◆ **Exercise instructions**:
Please convert the data below into a Markdown table with two columns, "No." and "Entry." Give each non-blank line its own numbered row, and leave out the blank lines.

Collected data entries
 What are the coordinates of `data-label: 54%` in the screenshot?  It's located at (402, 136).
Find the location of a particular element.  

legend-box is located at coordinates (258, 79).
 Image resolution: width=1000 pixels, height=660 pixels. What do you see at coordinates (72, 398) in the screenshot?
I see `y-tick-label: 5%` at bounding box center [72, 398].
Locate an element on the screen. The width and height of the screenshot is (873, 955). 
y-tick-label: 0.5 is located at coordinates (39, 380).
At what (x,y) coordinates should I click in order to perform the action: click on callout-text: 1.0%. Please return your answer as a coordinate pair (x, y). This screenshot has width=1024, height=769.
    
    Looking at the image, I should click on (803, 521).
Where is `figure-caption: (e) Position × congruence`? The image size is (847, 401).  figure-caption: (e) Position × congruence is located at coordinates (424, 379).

◆ **Completed exercise**:
| No. | Entry |
|---|---|
| 1 |  What are the coordinates of `data-label: 54%` in the screenshot?  It's located at (402, 136). |
| 2 | Find the location of a particular element.   |
| 3 | legend-box is located at coordinates (258, 79). |
| 4 |  Image resolution: width=1000 pixels, height=660 pixels. What do you see at coordinates (72, 398) in the screenshot? |
| 5 | I see `y-tick-label: 5%` at bounding box center [72, 398]. |
| 6 | Locate an element on the screen. The width and height of the screenshot is (873, 955).  |
| 7 | y-tick-label: 0.5 is located at coordinates (39, 380). |
| 8 | At what (x,y) coordinates should I click in order to perform the action: click on callout-text: 1.0%. Please return your answer as a coordinate pair (x, y). This screenshot has width=1024, height=769. |
| 9 |     Looking at the image, I should click on (803, 521). |
| 10 | Where is `figure-caption: (e) Position × congruence`? The image size is (847, 401).  figure-caption: (e) Position × congruence is located at coordinates (424, 379). |